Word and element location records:
+ + + + + + +

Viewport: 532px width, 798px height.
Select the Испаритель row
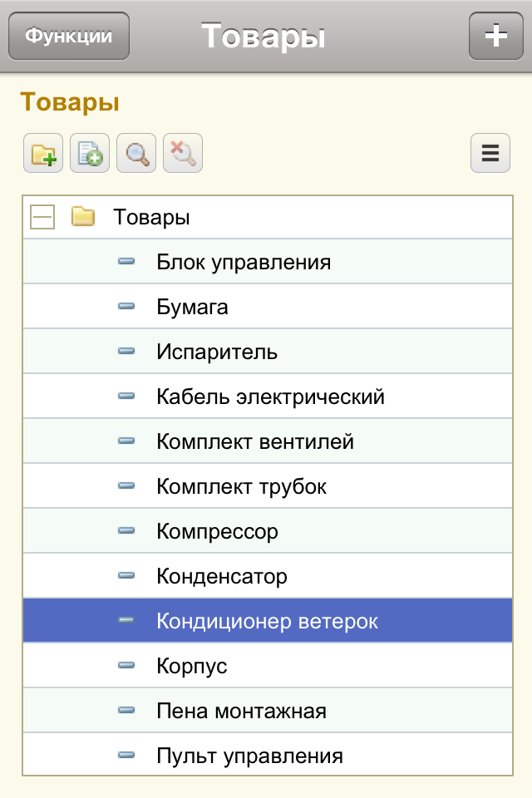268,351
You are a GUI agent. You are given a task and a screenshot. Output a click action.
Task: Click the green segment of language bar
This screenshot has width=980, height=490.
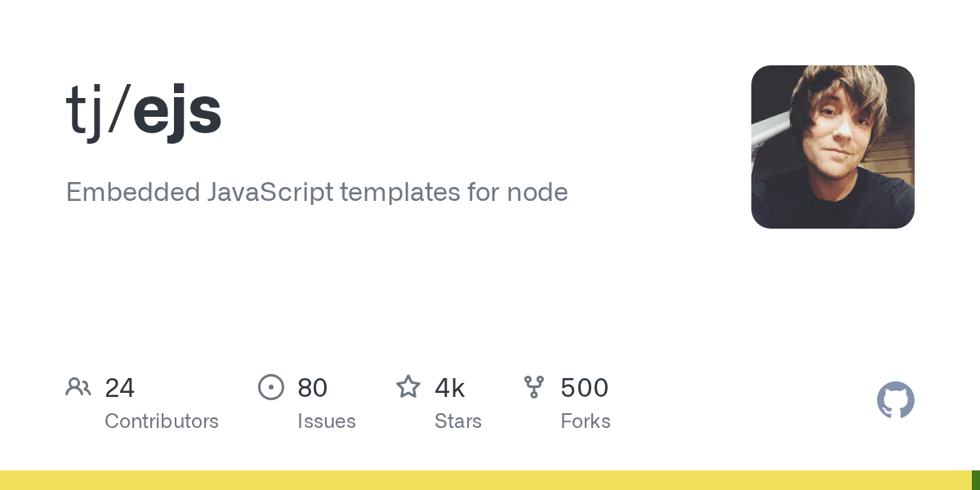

+ + + + + + +

— WHAT TO DO —
Render every line of the data above as a JSON list of strings, one string per line, skipping blank lines. Leave the pictures out.

— TASK RESULT —
[
  "Viewport: 532px width, 798px height.",
  "Select the Испаритель row",
  "268,351",
  "You are a GUI agent. You are given a task and a screenshot. Output a click action.",
  "Task: Click the green segment of language bar",
  "This screenshot has width=980, height=490."
]